Ähnliche Strukturen erhalten wir mit dem Programm aus dem Kapitel
"Ablagerungen und Anlagerungen". Diese entsprechen aber nicht dem gleichen Konstruktionsprinzip.
Wichtige Komponenten für eine Simulation sind: Das Muster wird
durch Zellteilung ausgebildet, der Untergrund ist überall gleich beschaffen
und es darf eine Kommunikation zwischen den Zellen stattfinden.
Die Zellteilung kann man simulieren, indem man für den Nährstoffgehalt
des Bodens eine Variable und für den Nährstoffverbrauch einer
Zelle eine Variable angibt. Die Zelle entnimmt dem Boden nun nach je einem
diskreten Zeitschritt eine definierte Menge an Nahrung.
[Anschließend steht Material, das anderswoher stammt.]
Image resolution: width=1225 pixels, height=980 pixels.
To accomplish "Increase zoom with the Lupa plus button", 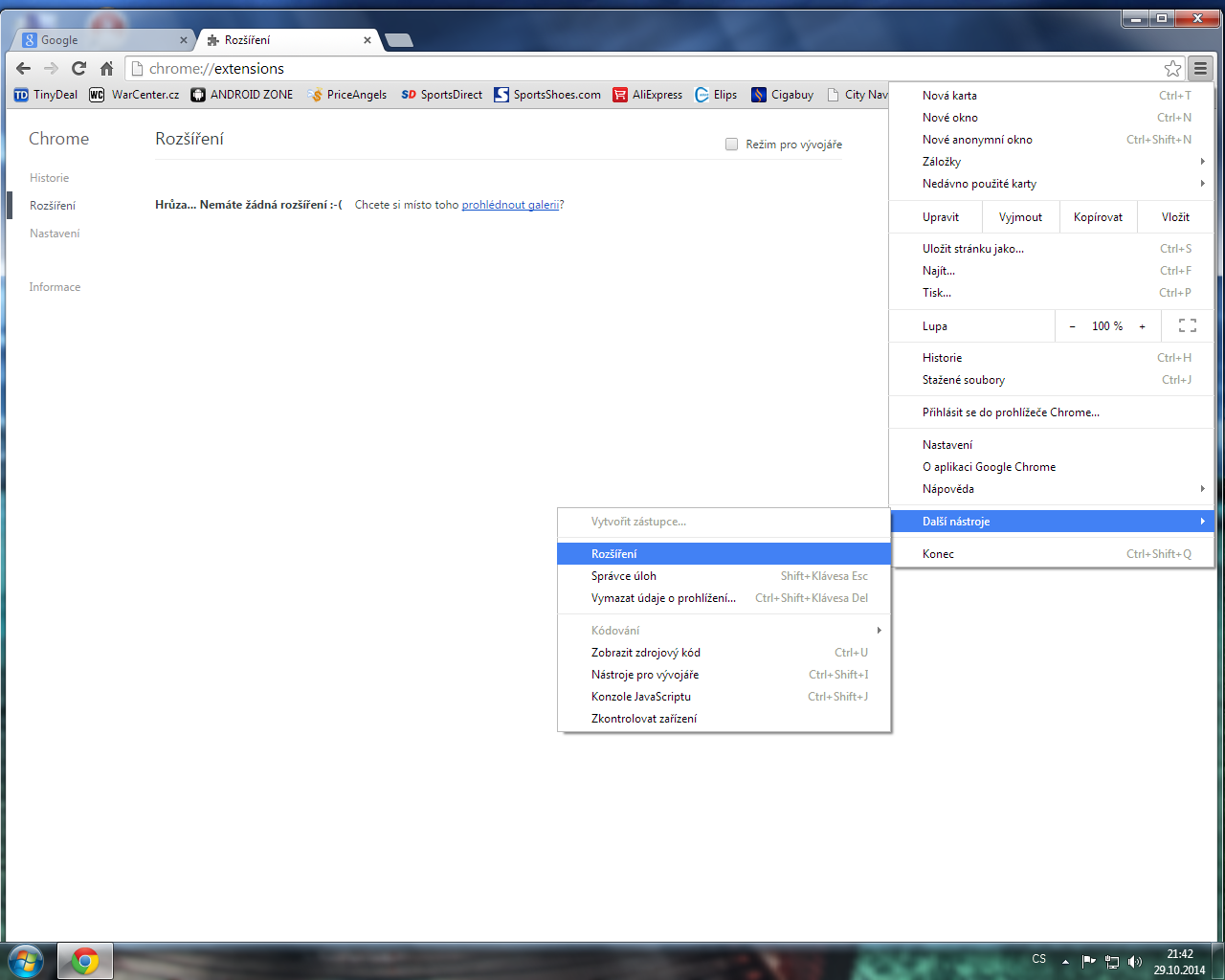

Insofern dass genug Nahrung vorhanden ist, teilt sie sich in eine noch
nicht besetzte aber ansonsten zufällig gewählte Richtung. Ist
der Nährstoffgehalt des Bodens aufgebraucht, findet keine Teilung
mehr statt. Hier könnte man eine Mutation einbauen, bei welcher die
Zelle ein anderes Nahrungsmittel braucht, aber in unserem Beispiel soll
es ohne diese Rettungsfunktion stattfinden. Es ergeben sich Bilder von
Bakterienkulturen. In Bild N° 8 herrscht eine relativ hohe und in Bild
N° 9 eine sehr geringe Nährstoffkonzentration.Beide Kolonien sind
in gleich vielen Zeitschritten gewachsen.
Bild N° 8 und 9: Computerschemata des Wachstums von Bakterien
Nun kann man die Bakterien in ihre digitale Arena lassen und den Kampf
ums Muster angehen.
Wir haben ein Modell geschaffen, in dem keine Kommunikation stattfindet.
Da sich die Bakterien untereinander verständigen, könnte man
ein solches Modul auch noch einbauen. Hierfür lässt man Zellen
in einem vordefinierten Bewegungsrahmen umherschwirren. Sie treffen nun
mit einer definierten Wahrscheinlichkeit auf die Kolonie, die sich nach
einer gewissen Anzahl Treffern mit dem Wanderer verbindet und so das Muster
ausbildet. Die Zellen lagern sich also nicht mehr direkt an, sondern erst
durch diesen Zählprozess. Diesen Zählprozess können wir
als Gedächtnis ansehen. Die Kommunikation ist die Kollision der Wanderer
mit der Kolonie. Es findet eine Zell-Zell Kommunikation statt.
Die so entstehenden Bildern entsprächen dem Wachstum von Bacillus
sublis.
Das Gebiet der Musterbildung im Rahmen der niederen Lebensformen ist
schier unüberschaubar. Die Beispiele sind als Schema gedacht, da die
Wachstumsprozesse meist ähnlich ablaufen. Wir hoffen durch diese zwei
Beispiele einen Anreiz zum selber Forschen gegeben zu haben.